Alimentation Couche-Tard Inc. has increased its offer for Casey’s General Stores Inc. to $36.75 per share in an effort to persuade shareholders to back its takeover. The revised transaction has a total enterprise value of approximately $1.9 billion on a fully diluted basis, including net debt of Casey’s of approximately $28 million.
Couche-Tard’s original offer was $36, which was made public April 9 after Casey’s rebuffed the bid. Casey’s, with more than 1,500 locations, had said the bid “significantly undervalues” the company, and its board has recommended that shareholders reject the offer. The Canadian chain began an unsolicited tender offer for Casey’s last month, urging the U.S. company to accept the bid of face a proxy fight. Couche-Tard plans to nominate a slate of nine independent candidates for election to Casey’s board.
Couche-Tard’s increased all-cash offer represents a 26% premium over the one-year average closing share price of Casey’s as of April 8, 2010 (the last trading day prior to the public disclosure of Couche-Tard’s proposal), a 20% premium over the 90-calendar day average closing share price of Casey’s as of April 8, 2010, and a 16% premium over the closing price of $31.59 per share of Casey’s on April 8, 2010.
Couche-Tard’s increased offer also represents a 12% premium to the all-time and 52-week high trading price of common stock of Casey’s trading prior to April 8, 2010. By contrast, Couche-Tard noted that the mean for all unsolicited cash offers over $1 billion since 1997 represents a 31% discount to the target companies’ respective all-time highs and a 6% discount to their respective 52-week highs.
Couche-Tard’s offer implies a last 12 months (as of April 30, 2010) EBITDA multiple of 7.2x and a price of $1.25 million per store, which compares favorably to corresponding metrics of publicly-traded companies and precedent transactions in the convenience store industry.
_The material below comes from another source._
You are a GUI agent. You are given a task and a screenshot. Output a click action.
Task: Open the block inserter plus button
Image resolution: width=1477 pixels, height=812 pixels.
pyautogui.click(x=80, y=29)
Couche-Tard believes its increased offer is even more attractive considering that stock values have fallen since Couche-Tard publicly disclosed its offer. Since April 8, 2010, the S&P 500 Index and S&P Retail Index have declined 10% and 16%, respectively. Couche-Tard believes that absent its offer, Casey’s stock would have traded i
n line with the S&P 500 Index and the S&P Retail Index and therefore its increased $36.75 per share cash offer would represent a premium of 29% and 38%, respectively.
“We continue to firmly believe that a combination of Couche-Tard and Casey’s is in the best interests of the shareholders and other constituencies of both Casey’s and Couche-Tard,” said Alain Bouchard, president and CEO of Couche-Tard. “Our increased $36.75 per share cash offer is well above the value that Casey’s, on its own and in any reasonable timeframe, could deliver to its shareholders and allows the shareholders of Casey’s to receive a significant cash premium for their investment.”
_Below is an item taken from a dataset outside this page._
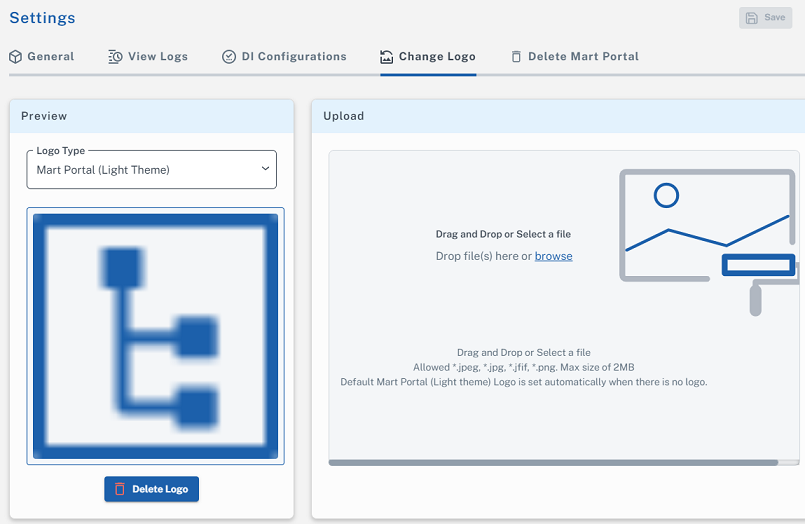Screen dimensions: 805x524
Task: Open the Logo Type dropdown
Action: tap(151, 170)
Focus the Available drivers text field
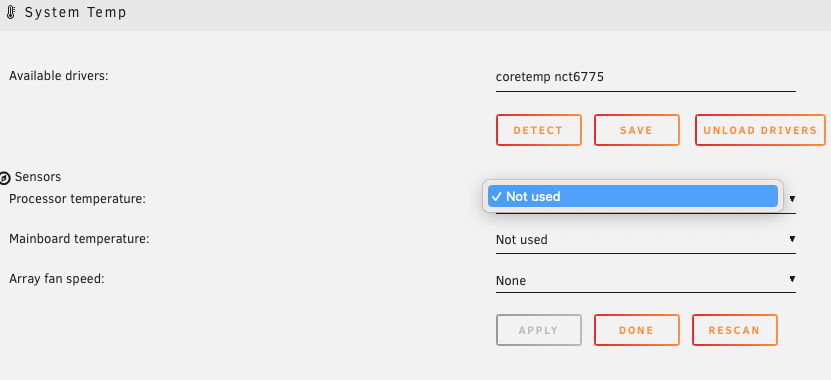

“This enhanced all-cash offer reflects our discussions with the shareholders of Casey’s and demonstrates our commitment to this transaction and confidence in our ability to consummate it in a timely manner,” Bouchard said. “Despite the fact that Casey’s Board and management team has thus far refused to negotiate with Couche-Tard, not allowed us to conduct any due diligence and taken actions to impede our premium offer, including commencing costly and meritless litigation against Couche-Tard and putting in place lucrative golden parachute arrangements for Casey’s executives, we and our advisors stand ready to negotiate with Casey’s and its advisors a mutually acceptable agreement. Now is the time to put our two great companies together.”
In addition to seeking election of its nine independent director nominees, Couche-Tard seeks to repeal any new By-Laws or amendments to the By-Laws of Casey’s adopted by the Board of Directors of Casey’s, without shareholder approval, after June 10, 2009 (the date of the last publicly disclosed amendment to the By-Laws of Casey’s) and prior to the adoption of this proposal by the shareholders of Casey’s.
Bouchard added, “We are confident our director nominees will bring independent oversight and accountability to the Casey’s Board. We encourage Casey’s shareholders to send a clear and strong message to the Casey’s Board that they want directors who will act in their best interests.”
Couche-Tard’s tender offer is scheduled to expire at 5 p.m., New York City time, on Friday, Aug. 6, 2010, unless further extended. Except for the price increase, all other terms and conditions of the tender offer remain unchanged.
Casey’s fell 13 cents to $36.01 yesterday in Nasdaq Stock Market trading. The shares have gained 13% this year. Couche-Tard rose 86 cents, or 4.2%, to $21.31 yesterday on the Toronto Stock Exchange.